Identify every line below that contains the string "each", treating uppercase and lowercase letters as different, and copy those lines in full.

** RECORDS TO PROCESS **
· · · · ·
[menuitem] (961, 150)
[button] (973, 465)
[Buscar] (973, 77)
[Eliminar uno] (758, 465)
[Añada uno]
· · · · ·
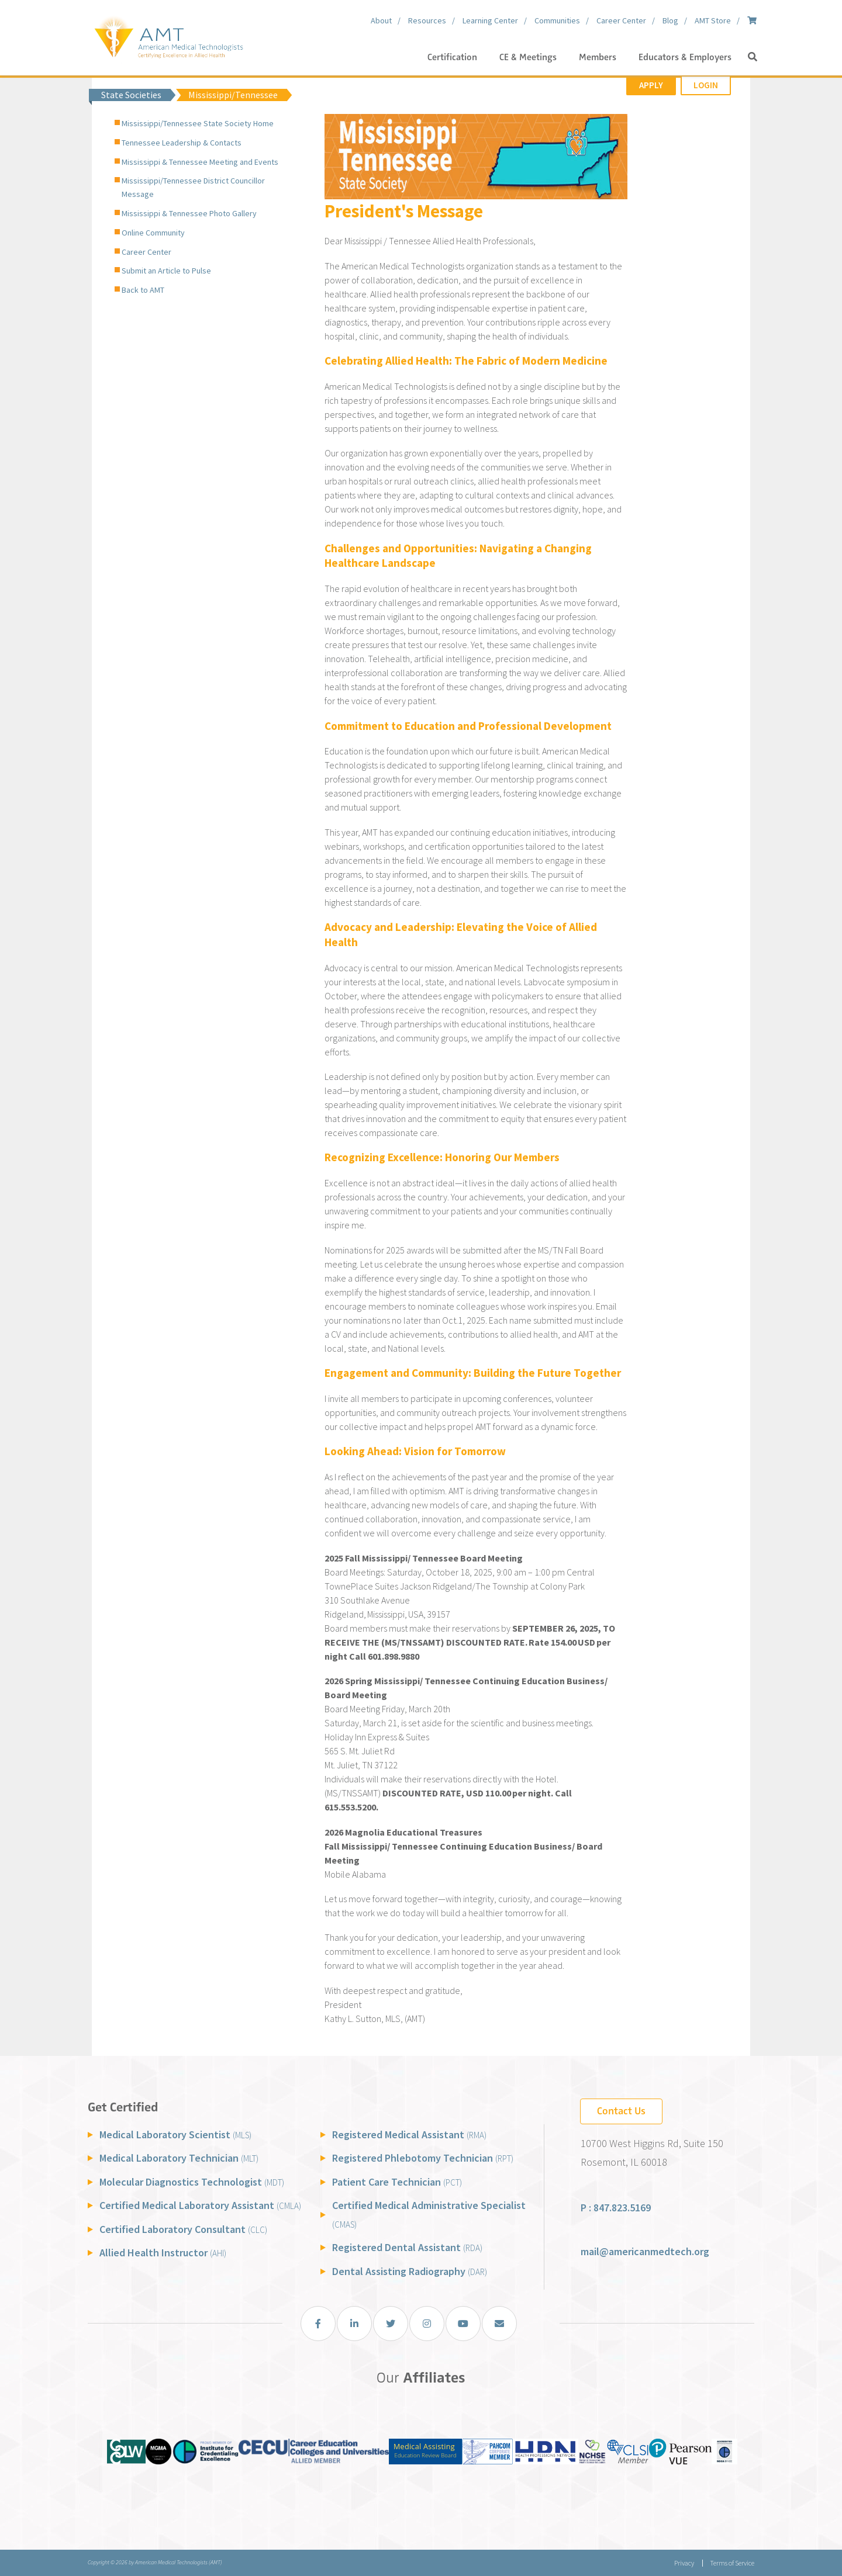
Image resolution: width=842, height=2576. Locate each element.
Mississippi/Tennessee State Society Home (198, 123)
· · · · ·
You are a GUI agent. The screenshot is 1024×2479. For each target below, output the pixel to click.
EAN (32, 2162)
· · · · ·
** RESPONSE **
Image resolution: width=842, height=2576. Locate each element.
You are a GUI agent. The screenshot is 1024×2479. For each target below, output the pixel to click.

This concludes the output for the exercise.